La notion de bien commun

D’entrée de jeu, Lawrence Lessig pose deux questions : « Pourquoi vouloir encombrer le processus créatif avec des règles qui semblent n’avoir aucun lien avec l’innovation ou la créativité ? La réglementation est-elle la meilleure solution possible ? » Pour y répondre, il nous propose de suivre sa démonstration en trois étapes : la première partie, « Dot.communs : les biens communs et l’innovation », explique la notion de bien commun de manière générale, puis appliquée à Internet. L’argument principal qui soutient tout l’ouvrage est que « les ressources détenues en commun sont sources de bienfait commun », Internet en particulier étant vu comme « un bien commun de l’innovation ». Depuis son commencement, Internet comprend des zones libres et des zones réglementées – toute l’information n’étant pas accessible –, mais l’innovation a cependant été rendue possible.
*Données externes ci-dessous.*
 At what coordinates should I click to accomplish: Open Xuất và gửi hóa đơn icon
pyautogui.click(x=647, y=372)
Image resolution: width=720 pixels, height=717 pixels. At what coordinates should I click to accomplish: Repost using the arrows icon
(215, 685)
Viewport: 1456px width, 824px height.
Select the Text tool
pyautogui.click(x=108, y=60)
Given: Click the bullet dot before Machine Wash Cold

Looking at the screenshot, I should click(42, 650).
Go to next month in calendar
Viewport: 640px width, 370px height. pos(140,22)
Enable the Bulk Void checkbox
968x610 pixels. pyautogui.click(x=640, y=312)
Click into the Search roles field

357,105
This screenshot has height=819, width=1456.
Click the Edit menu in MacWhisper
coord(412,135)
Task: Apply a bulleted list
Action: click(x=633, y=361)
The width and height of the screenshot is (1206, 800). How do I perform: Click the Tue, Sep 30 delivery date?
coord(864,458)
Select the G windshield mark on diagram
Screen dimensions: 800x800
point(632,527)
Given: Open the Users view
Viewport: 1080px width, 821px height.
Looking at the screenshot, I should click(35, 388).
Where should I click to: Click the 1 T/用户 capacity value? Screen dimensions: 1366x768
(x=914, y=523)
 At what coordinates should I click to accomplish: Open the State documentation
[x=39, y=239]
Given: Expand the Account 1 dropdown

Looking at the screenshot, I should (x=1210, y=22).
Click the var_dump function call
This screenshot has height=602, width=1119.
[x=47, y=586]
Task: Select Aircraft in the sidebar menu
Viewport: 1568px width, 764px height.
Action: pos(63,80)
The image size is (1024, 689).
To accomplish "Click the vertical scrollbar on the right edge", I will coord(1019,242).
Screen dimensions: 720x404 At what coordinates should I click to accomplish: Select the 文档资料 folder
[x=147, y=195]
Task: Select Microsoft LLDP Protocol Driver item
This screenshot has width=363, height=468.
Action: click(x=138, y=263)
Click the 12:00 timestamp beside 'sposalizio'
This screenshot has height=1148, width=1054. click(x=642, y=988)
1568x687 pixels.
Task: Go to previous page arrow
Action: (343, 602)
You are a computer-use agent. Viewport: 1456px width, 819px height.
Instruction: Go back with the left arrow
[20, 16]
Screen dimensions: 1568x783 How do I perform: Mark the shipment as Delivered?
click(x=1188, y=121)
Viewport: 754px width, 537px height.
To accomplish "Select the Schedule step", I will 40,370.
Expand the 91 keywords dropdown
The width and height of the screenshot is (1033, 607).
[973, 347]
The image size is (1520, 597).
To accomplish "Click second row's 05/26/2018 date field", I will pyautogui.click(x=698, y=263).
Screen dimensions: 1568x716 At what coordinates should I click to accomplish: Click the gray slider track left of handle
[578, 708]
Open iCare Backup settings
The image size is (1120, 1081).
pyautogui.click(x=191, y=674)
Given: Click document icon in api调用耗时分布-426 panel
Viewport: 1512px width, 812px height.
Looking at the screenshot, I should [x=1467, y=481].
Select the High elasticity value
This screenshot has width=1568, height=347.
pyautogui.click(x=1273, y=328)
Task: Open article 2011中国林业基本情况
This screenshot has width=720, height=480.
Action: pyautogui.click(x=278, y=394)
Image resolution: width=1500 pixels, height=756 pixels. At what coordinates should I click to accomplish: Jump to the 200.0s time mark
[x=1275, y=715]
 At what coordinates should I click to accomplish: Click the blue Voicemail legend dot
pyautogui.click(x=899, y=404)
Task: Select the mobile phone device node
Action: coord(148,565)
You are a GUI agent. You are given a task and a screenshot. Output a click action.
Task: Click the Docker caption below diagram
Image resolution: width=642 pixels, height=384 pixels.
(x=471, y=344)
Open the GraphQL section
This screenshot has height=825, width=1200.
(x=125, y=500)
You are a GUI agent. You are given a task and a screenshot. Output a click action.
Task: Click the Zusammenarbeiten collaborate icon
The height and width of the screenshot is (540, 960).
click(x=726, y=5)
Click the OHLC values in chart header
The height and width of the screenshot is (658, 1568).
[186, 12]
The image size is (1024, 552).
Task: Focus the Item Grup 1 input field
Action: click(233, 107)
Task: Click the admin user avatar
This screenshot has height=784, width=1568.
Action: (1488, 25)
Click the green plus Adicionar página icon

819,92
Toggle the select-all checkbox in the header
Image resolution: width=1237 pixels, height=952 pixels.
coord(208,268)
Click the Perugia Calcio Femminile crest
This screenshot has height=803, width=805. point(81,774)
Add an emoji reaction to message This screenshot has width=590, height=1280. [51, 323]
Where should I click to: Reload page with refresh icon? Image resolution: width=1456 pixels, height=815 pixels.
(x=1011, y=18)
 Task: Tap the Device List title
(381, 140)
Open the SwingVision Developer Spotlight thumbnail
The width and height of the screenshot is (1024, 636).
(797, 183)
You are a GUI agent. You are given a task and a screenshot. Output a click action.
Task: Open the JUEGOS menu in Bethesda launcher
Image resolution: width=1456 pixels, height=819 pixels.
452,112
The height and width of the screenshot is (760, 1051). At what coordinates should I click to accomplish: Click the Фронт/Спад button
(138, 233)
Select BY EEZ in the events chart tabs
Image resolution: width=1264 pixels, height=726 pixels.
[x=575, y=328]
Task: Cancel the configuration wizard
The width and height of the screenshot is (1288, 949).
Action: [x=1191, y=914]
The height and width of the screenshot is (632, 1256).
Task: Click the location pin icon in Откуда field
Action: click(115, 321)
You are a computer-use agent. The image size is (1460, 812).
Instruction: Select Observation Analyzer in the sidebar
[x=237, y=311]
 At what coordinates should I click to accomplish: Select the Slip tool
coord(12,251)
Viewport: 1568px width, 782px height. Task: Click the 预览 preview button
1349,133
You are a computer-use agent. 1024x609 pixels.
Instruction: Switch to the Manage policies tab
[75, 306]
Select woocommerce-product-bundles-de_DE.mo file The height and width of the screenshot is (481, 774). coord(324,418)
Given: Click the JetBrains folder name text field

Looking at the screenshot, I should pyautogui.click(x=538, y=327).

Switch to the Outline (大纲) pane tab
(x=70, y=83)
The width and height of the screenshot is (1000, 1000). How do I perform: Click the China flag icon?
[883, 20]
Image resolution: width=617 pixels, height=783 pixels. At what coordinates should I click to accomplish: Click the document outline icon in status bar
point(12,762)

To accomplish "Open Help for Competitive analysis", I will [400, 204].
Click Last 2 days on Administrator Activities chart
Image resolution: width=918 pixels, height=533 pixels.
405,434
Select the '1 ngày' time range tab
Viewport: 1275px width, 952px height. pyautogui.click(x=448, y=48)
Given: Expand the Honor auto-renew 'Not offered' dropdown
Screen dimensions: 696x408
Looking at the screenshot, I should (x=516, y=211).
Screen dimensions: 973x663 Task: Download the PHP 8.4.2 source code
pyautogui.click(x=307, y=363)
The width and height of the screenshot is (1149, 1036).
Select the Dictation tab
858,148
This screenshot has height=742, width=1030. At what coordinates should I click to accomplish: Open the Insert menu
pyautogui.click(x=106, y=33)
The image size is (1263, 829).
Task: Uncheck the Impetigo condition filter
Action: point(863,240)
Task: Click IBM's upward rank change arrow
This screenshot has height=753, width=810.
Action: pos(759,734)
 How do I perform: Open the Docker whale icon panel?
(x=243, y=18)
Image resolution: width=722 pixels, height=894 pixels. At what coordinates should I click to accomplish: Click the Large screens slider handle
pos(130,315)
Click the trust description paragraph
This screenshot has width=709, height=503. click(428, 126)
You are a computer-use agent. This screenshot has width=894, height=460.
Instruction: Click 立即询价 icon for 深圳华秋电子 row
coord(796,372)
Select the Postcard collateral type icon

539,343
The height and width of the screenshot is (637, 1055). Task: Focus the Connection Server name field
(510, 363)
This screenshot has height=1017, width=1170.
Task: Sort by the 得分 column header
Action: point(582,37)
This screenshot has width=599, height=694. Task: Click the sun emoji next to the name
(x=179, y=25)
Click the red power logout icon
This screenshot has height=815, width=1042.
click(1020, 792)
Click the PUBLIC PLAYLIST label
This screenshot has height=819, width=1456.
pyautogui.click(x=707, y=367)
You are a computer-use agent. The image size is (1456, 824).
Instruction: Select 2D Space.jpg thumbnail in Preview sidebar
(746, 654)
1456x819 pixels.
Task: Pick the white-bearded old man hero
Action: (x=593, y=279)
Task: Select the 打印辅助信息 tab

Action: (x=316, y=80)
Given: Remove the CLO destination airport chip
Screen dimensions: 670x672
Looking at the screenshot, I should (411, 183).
Comment et pourquoi ?

L’histoire du développement des réseaux avec les conflits entre, d’une part, gratuité, intérêts privés et intérêts publics, et, d’autre part, centralisation de la créativité (avec l’exemple du réseau de télécommunications américain AT&T) ou sa décentralisation (avec Internet), est révélatrice des enjeux passés ou actuels. Le fait que certaines entreprises s’approprient le travail collectif de chercheurs ou d’informaticiens sans le redistribuer (en matière de codes-sources par exemple) a créé différents mouvements de résistance : la Free Software Foundation fut à l’origine de la licence « code libre » (Open Code) et plus généralement de la General Public Licence (GPL), celle-ci fixant les conditions d’utilisation des logiciels libres 4. Le mouvement Open Source est un autre exemple de mise à disposition de logiciels libres 5.

Cependant, les contraintes juridiques semblent s’étendre sur la Toile, surtout par rapport au droit d’auteur. Pour L. Lessig, ce n’est pas tellement le fait d’instaurer ces contraintes qui est blâmable, mais les conséquences de celles-ci.

Le contrôle des câbles, des câblés et des fils

La deuxième partie, « Dot.contrastes : les différents types de créativité », distingue le monde matériel et celui du cyberespace avec deux représentations de la réalité. Le premier exemple est pris dans le domaine des arts avec les adaptations cinématographiques d’œuvres littéraires, la télévision ou la presse écrite : la situation décrite est bien évidemment celle des États-Unis, mais la comparaison peut être faite avec la France ou l’Europe. De même en matière de commerce : Internet a véritablement fait exploser l’offre commerciale. L’innovation sur Internet est visible tous les jours : elle concerne les livres HTML (produits pour le web), le MP3, les films, les serveurs musicaux et les bases de données culturelles. Les circuits de distribution type Napster correspondent à une demande nouvelle, de même que le phénomène peer-to-peer  6.

La troisième partie, « Dot.contrôles : Internet et réglementation », tend à démontrer que les changements menacent ceux qui détiennent actuellement le pouvoir. Les efforts de ces derniers pour se protéger passent en premier lieu par le contrôle des câbles, en second lieu par celui des câblés et enfin par celui des fils : l’accès libre à la musique, aux livres, à la télévision se voit contré par le copyright ou les brevets et aboutit à un « anti-bien commun ». Afin de lutter efficacement contre ces -contrôles parfois abusifs, l’auteur émet un certain nombre de propositions pour dépoussiérer le droit d’auteur notamment.

Étayé de nombreux exemples, de cas pratiques et par l’expérience personnelle de l’auteur, cet ouvrage donne sérieusement à réfléchir sur le développement actuel du Net. Bien que la situation du droit ne soit pas la même ici et aux États-Unis, des cas similaires existent qui aboutissent à une limitation des libertés. La question que pose un tel ouvrage est donc de savoir jusqu’à quelle extrémité – juridique – iront ceux qui donnent l’accès à l’information sous toutes ses formes.